Children get more fulfillment out of relationships with their pets than they do with their siblings, a new study says.
The study, carried out by researchers from the University of Cambridge, found that children get along better with pets than they do with their brothers or sisters. This study adds to the increasing evidence that pets may play a vital role in a child's emotional and social development.
''Anyone who has loved a childhood pet knows that we turn to them for companionship and disclosure, just like relationships between people," said Matt Cassells, a Gates Cambridge Scholar at the Department of Psychiatry, who led the study. "We wanted to know how strong these relationships are with pets relative to other close family ties. Ultimately this may enable us to understand how animals contribute to healthy child development"
This study, published in the Journal of Applied Developmental Psychology and conducted in collaboration with the WALTHAM Centre for Pet Nutrition, is one of the first to examine the importance of pet-child relationships.
The team of researchers asked multiple 12-year-old children from 77 families in the U.K. about the connection they felt with their pets. The majority of the surveyed children reported having stronger relationships with their pets than they did with their siblings. Those who had dogs as pets displayed a greater sense of satisfaction and the lowest levels of conflict as compared to those with other species of animals as pets.
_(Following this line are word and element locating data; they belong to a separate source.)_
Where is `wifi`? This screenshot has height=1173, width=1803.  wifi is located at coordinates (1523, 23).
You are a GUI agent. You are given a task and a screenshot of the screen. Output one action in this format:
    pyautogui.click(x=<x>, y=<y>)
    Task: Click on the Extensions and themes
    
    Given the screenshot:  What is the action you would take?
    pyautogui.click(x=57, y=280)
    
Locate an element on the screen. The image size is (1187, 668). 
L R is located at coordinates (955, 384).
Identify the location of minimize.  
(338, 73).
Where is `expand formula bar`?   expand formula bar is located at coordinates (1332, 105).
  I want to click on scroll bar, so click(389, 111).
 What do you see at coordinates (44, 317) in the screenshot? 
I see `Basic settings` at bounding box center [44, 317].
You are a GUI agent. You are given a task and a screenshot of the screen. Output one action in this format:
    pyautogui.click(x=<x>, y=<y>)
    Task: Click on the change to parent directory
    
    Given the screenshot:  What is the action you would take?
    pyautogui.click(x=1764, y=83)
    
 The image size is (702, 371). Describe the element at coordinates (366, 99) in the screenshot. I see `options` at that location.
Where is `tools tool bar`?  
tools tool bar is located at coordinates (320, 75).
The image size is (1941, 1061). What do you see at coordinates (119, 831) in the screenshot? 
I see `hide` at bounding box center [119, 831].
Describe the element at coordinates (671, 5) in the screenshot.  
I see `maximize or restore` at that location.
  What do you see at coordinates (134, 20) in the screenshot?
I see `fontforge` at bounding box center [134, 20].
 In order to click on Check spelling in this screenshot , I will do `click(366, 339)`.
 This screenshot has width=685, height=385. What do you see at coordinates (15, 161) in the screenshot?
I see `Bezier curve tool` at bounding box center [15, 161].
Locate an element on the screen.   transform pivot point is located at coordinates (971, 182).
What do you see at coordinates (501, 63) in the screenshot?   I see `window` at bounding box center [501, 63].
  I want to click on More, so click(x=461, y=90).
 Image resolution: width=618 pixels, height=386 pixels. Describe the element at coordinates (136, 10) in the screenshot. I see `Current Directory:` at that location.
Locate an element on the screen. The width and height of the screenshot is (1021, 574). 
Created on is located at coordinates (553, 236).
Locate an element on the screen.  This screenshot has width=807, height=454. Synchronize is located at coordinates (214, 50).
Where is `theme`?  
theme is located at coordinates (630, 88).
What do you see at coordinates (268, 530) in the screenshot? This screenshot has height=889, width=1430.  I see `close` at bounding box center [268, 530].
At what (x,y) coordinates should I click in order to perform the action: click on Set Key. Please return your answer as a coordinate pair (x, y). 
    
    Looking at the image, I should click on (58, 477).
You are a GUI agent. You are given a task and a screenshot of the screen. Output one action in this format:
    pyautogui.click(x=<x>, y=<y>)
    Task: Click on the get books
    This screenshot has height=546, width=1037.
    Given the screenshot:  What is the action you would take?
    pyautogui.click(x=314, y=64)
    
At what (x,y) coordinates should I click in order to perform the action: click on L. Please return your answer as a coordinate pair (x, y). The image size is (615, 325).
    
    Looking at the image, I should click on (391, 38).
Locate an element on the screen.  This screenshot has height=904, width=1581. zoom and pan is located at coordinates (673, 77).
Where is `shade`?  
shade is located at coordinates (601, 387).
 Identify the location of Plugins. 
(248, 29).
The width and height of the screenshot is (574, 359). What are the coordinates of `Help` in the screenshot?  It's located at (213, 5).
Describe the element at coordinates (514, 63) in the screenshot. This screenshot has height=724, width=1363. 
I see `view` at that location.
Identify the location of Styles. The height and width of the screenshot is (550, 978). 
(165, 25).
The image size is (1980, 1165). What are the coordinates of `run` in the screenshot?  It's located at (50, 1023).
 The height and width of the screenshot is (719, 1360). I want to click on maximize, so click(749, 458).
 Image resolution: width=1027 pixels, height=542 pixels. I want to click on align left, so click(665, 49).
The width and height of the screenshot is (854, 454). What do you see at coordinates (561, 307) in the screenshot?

Previous research which stated that boys reported stronger relationships with their pets as compared to girls was also debunked by this study.
"While boys and girls were equally satisfied with their pets, girls reported more disclosure, companionship, and conflict with their pet than did boys,'' said Cassells.
While the long-term impact of pets on a child's development, both social and emotional, still has to be researched, there is no doubt that both children and adolescents with pets tend to be more forthcoming about their emotions.
"Even though pets may not fully understand or respond verbally, the level of disclosure to pets was no less than to siblings. The fact that pets cannot understand or talk back may even be a benefit as it means they are completely non-judgmental," Cassells explained.